== Segment start ==

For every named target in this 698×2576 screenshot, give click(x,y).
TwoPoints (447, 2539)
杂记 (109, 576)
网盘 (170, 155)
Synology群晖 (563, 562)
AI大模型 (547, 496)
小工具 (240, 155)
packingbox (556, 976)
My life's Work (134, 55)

== Segment end ==

▶ [Exercise description]:
An exact copy of all the records above is needed.

▶ [Solution to this exercise]:
For every named target in this 698×2576 screenshot, give click(x,y).
TwoPoints (447, 2539)
杂记 (109, 576)
网盘 (170, 155)
Synology群晖 (563, 562)
AI大模型 (547, 496)
小工具 (240, 155)
packingbox (556, 976)
My life's Work (134, 55)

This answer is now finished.